▶ [Task to complete]: Can you write out every line of the saved entries below as a JSON list of strings, one string per line, skipping blank lines?

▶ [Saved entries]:
[START]

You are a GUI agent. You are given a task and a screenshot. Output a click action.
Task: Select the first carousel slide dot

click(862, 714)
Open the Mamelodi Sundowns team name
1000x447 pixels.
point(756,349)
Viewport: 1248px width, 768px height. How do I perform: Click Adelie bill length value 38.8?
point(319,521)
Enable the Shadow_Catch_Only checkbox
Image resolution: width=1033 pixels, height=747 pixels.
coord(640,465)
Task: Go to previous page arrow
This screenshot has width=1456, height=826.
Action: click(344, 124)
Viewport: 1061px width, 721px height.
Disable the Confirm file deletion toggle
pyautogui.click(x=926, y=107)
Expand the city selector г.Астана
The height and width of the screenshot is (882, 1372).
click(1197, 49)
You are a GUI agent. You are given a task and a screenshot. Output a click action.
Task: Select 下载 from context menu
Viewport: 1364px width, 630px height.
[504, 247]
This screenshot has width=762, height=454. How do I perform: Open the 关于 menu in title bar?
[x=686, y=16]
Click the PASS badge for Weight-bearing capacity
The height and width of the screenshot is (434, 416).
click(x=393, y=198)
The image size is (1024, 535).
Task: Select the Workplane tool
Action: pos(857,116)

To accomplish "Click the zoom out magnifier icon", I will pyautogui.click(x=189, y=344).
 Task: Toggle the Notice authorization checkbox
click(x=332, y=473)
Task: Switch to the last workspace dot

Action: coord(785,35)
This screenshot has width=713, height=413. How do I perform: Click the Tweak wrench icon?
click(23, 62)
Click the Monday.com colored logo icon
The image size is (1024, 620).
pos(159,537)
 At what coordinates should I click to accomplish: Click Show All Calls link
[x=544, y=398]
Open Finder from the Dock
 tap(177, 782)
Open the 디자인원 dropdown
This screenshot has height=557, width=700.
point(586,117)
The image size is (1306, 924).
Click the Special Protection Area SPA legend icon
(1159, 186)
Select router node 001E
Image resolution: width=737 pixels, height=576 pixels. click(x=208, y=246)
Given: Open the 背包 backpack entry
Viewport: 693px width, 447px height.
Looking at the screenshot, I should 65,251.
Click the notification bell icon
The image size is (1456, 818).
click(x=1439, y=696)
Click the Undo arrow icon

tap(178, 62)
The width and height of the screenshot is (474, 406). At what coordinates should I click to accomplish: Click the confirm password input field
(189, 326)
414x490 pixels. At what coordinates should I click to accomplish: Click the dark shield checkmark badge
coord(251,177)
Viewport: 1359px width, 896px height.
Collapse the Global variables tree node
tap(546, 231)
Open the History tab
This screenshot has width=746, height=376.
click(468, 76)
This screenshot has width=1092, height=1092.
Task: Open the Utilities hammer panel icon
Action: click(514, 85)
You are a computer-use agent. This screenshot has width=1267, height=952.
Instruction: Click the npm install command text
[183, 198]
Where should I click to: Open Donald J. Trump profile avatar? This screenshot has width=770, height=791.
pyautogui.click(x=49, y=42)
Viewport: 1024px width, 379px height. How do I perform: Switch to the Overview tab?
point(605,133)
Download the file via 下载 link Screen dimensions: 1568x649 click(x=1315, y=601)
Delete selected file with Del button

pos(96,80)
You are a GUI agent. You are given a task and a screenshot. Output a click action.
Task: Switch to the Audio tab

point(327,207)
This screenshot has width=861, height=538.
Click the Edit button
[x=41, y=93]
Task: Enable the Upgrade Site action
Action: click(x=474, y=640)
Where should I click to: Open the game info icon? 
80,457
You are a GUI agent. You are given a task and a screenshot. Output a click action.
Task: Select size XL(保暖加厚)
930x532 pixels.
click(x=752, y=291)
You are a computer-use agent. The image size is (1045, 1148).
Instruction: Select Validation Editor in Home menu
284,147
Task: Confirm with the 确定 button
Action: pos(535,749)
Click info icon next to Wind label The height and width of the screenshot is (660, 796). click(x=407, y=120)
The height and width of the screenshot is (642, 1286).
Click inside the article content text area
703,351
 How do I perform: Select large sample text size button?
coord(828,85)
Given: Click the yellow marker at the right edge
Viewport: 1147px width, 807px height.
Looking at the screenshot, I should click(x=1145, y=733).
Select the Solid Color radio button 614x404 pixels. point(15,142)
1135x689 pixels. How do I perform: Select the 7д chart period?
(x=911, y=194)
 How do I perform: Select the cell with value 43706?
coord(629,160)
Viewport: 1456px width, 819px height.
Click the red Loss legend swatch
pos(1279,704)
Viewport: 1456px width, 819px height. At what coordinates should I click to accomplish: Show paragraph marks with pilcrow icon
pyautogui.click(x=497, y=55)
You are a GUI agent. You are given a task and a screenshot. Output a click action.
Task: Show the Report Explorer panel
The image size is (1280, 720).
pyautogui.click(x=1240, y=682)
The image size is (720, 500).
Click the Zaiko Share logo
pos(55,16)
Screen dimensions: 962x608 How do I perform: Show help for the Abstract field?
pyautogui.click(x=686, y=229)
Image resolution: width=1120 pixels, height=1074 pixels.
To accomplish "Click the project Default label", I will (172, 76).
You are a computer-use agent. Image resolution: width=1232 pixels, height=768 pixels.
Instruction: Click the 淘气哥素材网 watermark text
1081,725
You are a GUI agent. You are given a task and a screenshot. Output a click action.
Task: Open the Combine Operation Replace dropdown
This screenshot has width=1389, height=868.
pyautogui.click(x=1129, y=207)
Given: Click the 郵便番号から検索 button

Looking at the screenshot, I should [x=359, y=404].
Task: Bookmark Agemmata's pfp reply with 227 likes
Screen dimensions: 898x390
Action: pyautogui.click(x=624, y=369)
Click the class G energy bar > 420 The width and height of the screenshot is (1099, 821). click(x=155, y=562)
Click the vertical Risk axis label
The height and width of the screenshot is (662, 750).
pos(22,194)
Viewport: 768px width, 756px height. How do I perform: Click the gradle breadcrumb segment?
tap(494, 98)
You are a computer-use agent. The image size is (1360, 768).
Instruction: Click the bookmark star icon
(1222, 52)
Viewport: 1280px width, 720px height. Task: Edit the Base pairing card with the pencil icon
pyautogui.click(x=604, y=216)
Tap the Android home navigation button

[END]

▶ [Result of the exercise]:
[
  "You are a GUI agent. You are given a task and a screenshot. Output a click action.",
  "Task: Select the first carousel slide dot",
  "click(862, 714)",
  "Open the Mamelodi Sundowns team name",
  "1000x447 pixels.",
  "point(756,349)",
  "Viewport: 1248px width, 768px height. How do I perform: Click Adelie bill length value 38.8?",
  "point(319,521)",
  "Enable the Shadow_Catch_Only checkbox",
  "Image resolution: width=1033 pixels, height=747 pixels.",
  "coord(640,465)",
  "Task: Go to previous page arrow",
  "This screenshot has width=1456, height=826.",
  "Action: click(344, 124)",
  "Viewport: 1061px width, 721px height.",
  "Disable the Confirm file deletion toggle",
  "pyautogui.click(x=926, y=107)",
  "Expand the city selector г.Астана",
  "The height and width of the screenshot is (882, 1372).",
  "click(1197, 49)",
  "You are a GUI agent. You are given a task and a screenshot. Output a click action.",
  "Task: Select 下载 from context menu",
  "Viewport: 1364px width, 630px height.",
  "[504, 247]",
  "This screenshot has width=762, height=454. How do I perform: Open the 关于 menu in title bar?",
  "[x=686, y=16]",
  "Click the PASS badge for Weight-bearing capacity",
  "The height and width of the screenshot is (434, 416).",
  "click(x=393, y=198)",
  "The image size is (1024, 535).",
  "Task: Select the Workplane tool",
  "Action: pos(857,116)",
  "To accomplish \"Click the zoom out magnifier icon\", I will pyautogui.click(x=189, y=344).",
  " Task: Toggle the Notice authorization checkbox",
  "click(x=332, y=473)",
  "Task: Switch to the last workspace dot",
  "Action: coord(785,35)",
  "This screenshot has width=713, height=413. How do I perform: Click the Tweak wrench icon?",
  "click(23, 62)",
  "Click the Monday.com colored logo icon",
  "The image size is (1024, 620).",
  "pos(159,537)",
  " At what coordinates should I click to accomplish: Click Show All Calls link",
  "[x=544, y=398]",
  "Open Finder from the Dock",
  " tap(177, 782)",
  "Open the 디자인원 dropdown",
  "This screenshot has height=557, width=700.",
  "point(586,117)",
  "The image size is (1306, 924).",
  "Click the Special Protection Area SPA legend icon",
  "(1159, 186)",
  "Select router node 001E",
  "Image resolution: width=737 pixels, height=576 pixels. click(x=208, y=246)",
  "Given: Open the 背包 backpack entry",
  "Viewport: 693px width, 447px height.",
  "Looking at the screenshot, I should 65,251.",
  "Click the notification bell icon",
  "The image size is (1456, 818).",
  "click(x=1439, y=696)",
  "Click the Undo arrow icon",
  "tap(178, 62)",
  "The width and height of the screenshot is (474, 406). At what coordinates should I click to accomplish: Click the confirm password input field",
  "(189, 326)",
  "414x490 pixels. At what coordinates should I click to accomplish: Click the dark shield checkmark badge",
  "coord(251,177)",
  "Viewport: 1359px width, 896px height.",
  "Collapse the Global variables tree node",
  "tap(546, 231)",
  "Open the History tab",
  "This screenshot has width=746, height=376.",
  "click(468, 76)",
  "This screenshot has width=1092, height=1092.",
  "Task: Open the Utilities hammer panel icon",
  "Action: click(514, 85)",
  "You are a computer-use agent. This screenshot has width=1267, height=952.",
  "Instruction: Click the npm install command text",
  "[183, 198]",
  "Where should I click to: Open Donald J. Trump profile avatar? This screenshot has width=770, height=791.",
  "pyautogui.click(x=49, y=42)",
  "Viewport: 1024px width, 379px height. How do I perform: Switch to the Overview tab?",
  "point(605,133)",
  "Download the file via 下载 link Screen dimensions: 1568x649 click(x=1315, y=601)",
  "Delete selected file with Del button",
  "pos(96,80)",
  "You are a GUI agent. You are given a task and a screenshot. Output a click action.",
  "Task: Switch to the Audio tab",
  "point(327,207)",
  "This screenshot has width=861, height=538.",
  "Click the Edit button",
  "[x=41, y=93]",
  "Task: Enable the Upgrade Site action",
  "Action: click(x=474, y=640)",
  "Where should I click to: Open the game info icon? ",
  "80,457",
  "You are a GUI agent. You are given a task and a screenshot. Output a click action.",
  "Task: Select size XL(保暖加厚)",
  "930x532 pixels.",
  "click(x=752, y=291)",
  "You are a computer-use agent. The image size is (1045, 1148).",
  "Instruction: Select Validation Editor in Home menu",
  "284,147",
  "Task: Confirm with the 确定 button",
  "Action: pos(535,749)",
  "Click info icon next to Wind label The height and width of the screenshot is (660, 796). click(x=407, y=120)",
  "The height and width of the screenshot is (642, 1286).",
  "Click inside the article content text area",
  "703,351",
  " How do I perform: Select large sample text size button?",
  "coord(828,85)",
  "Given: Click the yellow marker at the right edge",
  "Viewport: 1147px width, 807px height.",
  "Looking at the screenshot, I should click(x=1145, y=733).",
  "Select the Solid Color radio button 614x404 pixels. point(15,142)",
  "1135x689 pixels. How do I perform: Select the 7д chart period?",
  "(x=911, y=194)",
  " How do I perform: Select the cell with value 43706?",
  "coord(629,160)",
  "Viewport: 1456px width, 819px height.",
  "Click the red Loss legend swatch",
  "pos(1279,704)",
  "Viewport: 1456px width, 819px height. At what coordinates should I click to accomplish: Show paragraph marks with pilcrow icon",
  "pyautogui.click(x=497, y=55)",
  "You are a GUI agent. You are given a task and a screenshot. Output a click action.",
  "Task: Show the Report Explorer panel",
  "The image size is (1280, 720).",
  "pyautogui.click(x=1240, y=682)",
  "The image size is (720, 500).",
  "Click the Zaiko Share logo",
  "pos(55,16)",
  "Screen dimensions: 962x608 How do I perform: Show help for the Abstract field?",
  "pyautogui.click(x=686, y=229)",
  "Image resolution: width=1120 pixels, height=1074 pixels.",
  "To accomplish \"Click the project Default label\", I will (172, 76).",
  "You are a computer-use agent. Image resolution: width=1232 pixels, height=768 pixels.",
  "Instruction: Click the 淘气哥素材网 watermark text",
  "1081,725",
  "You are a GUI agent. You are given a task and a screenshot. Output a click action.",
  "Task: Open the Combine Operation Replace dropdown",
  "This screenshot has width=1389, height=868.",
  "pyautogui.click(x=1129, y=207)",
  "Given: Click the 郵便番号から検索 button",
  "Looking at the screenshot, I should [x=359, y=404].",
  "Task: Bookmark Agemmata's pfp reply with 227 likes",
  "Screen dimensions: 898x390",
  "Action: pyautogui.click(x=624, y=369)",
  "Click the class G energy bar > 420 The width and height of the screenshot is (1099, 821). click(x=155, y=562)",
  "Click the vertical Risk axis label",
  "The height and width of the screenshot is (662, 750).",
  "pos(22,194)",
  "Viewport: 768px width, 756px height. How do I perform: Click the gradle breadcrumb segment?",
  "tap(494, 98)",
  "You are a computer-use agent. The image size is (1360, 768).",
  "Instruction: Click the bookmark star icon",
  "(1222, 52)",
  "Viewport: 1280px width, 720px height. Task: Edit the Base pairing card with the pencil icon",
  "pyautogui.click(x=604, y=216)",
  "Tap the Android home navigation button"
]